There is no doubt that if we could time travel freely, we run into the paradoxes. The best known is the “ grandfather paradox ”: one could hypothetically use a time machine to travel to the past and murder their grandfather before their father’s conception, thereby eliminating the possibility of their own birth. Logically, you cannot both exist and not exist.

Read more: Time travel could be possible, but only with parallel timelines

Kurt Vonnegut’s anti-war novel Slaughterhouse-Five , published in 1969, describes how to evade the grandfather paradox. If free will simply does not exist, it is not possible to kill one’s grandfather in the past, since he was not killed in the past. The novel’s protagonist, Billy Pilgrim, can only travel to other points on his world line (the timeline he exists in), but not to any other point in space-time, so he could not even contemplate killing his grandfather.

The universe in Slaughterhouse-Five is consistent with everything we know. The second law of thermodynamics works perfectly well within it and there is no conflict with relativity. But it is inconsistent with some things we believe in, like free will — you can observe the past, like watching a movie, but you cannot interfere with the actions of people in it.

Could we allow for actual modifications of the past, so that we could go back and murder our grandfather — or Hitler ? There are several multiverse theories that suppose that there are many timelines for different universes. This is also an old idea: in Charles Dickens’ A Christmas Carol , Ebeneezer Scrooge experiences two alternative timelines, one of which leads to a shameful death and the other to happiness.

Time is a river

Roman emperor Marcus Aurelius wrote that:

“ Time is like a river made up of the events which happen , and a violent stream; for as soon as a thing has been seen, it is carried away, and another comes in its place, and this will be carried away too.”

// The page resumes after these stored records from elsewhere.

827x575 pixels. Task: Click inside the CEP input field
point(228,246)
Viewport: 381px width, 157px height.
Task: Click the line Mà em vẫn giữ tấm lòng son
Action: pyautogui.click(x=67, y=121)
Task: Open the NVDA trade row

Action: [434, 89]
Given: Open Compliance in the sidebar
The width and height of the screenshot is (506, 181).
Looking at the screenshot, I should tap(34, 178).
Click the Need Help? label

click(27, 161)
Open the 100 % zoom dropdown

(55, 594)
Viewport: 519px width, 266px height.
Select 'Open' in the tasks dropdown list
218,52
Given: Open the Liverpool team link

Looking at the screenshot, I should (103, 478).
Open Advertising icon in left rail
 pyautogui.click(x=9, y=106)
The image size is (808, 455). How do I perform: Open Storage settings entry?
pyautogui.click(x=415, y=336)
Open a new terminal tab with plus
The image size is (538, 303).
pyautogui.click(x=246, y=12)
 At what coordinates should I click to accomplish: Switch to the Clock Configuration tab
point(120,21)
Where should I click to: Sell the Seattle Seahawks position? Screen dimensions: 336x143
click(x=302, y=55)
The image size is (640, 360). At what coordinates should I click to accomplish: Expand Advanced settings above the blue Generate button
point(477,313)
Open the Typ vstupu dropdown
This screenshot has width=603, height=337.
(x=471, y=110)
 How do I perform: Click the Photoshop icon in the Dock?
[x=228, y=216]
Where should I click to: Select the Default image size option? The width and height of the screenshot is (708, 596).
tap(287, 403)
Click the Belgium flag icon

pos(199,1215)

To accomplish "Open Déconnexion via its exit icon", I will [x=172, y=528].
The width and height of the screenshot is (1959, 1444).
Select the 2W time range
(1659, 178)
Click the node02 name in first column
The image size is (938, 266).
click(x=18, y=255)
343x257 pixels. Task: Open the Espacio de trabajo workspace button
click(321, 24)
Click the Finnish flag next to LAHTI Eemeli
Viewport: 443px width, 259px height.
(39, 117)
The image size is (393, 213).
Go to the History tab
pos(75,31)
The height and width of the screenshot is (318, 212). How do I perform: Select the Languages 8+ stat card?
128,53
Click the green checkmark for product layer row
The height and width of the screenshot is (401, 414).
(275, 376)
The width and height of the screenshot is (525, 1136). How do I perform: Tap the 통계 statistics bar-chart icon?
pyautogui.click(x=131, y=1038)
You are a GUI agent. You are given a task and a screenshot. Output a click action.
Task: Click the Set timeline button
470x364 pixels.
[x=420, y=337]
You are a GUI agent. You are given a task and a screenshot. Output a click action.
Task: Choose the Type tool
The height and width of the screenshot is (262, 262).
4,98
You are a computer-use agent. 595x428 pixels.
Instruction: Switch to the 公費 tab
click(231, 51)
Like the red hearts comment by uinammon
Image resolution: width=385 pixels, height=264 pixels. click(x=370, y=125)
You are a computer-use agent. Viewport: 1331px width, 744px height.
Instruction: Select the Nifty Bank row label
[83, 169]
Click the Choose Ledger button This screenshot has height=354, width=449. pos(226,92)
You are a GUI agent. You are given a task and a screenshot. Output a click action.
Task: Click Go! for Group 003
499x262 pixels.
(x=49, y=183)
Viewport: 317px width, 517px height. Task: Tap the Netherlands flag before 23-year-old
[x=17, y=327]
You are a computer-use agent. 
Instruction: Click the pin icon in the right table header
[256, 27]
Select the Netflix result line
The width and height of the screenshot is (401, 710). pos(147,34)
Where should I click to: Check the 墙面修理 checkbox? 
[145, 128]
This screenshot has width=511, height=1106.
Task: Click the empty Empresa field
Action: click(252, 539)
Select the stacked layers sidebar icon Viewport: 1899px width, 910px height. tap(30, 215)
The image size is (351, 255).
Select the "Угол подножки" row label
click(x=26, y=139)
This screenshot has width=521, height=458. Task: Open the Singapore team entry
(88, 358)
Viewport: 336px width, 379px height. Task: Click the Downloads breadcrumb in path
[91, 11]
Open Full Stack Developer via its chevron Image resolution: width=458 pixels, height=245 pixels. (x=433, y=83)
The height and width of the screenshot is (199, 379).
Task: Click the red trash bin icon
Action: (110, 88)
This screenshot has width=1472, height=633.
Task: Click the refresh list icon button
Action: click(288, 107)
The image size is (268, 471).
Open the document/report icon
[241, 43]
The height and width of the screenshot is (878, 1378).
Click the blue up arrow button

We can imagine that time does flow past every point in the universe, like a river around a rock. But it is difficult to make the idea precise. A flow is a rate of change — the flow of a river is the amount of water that passes a specific length in a given time. Hence if time is a flow, it is at the rate of one second per second, which is not a very useful insight.

Theoretical physicist Stephen Hawking suggested that a “ chronology protection conjecture ” must exist, an as-yet-unknown physical principle that forbids time travel. Hawking’s concept originates from the idea that we cannot know what goes on inside a black hole, because we cannot get information out of it. But this argument is redundant: we cannot time travel because we cannot time travel!

Researchers are investigating a more fundamental theory, where time and space “emerge” from something else. This is referred to as quantum gravity , but unfortunately it does not exist yet.

So is time travel possible? Probably not, but we don’t know for sure!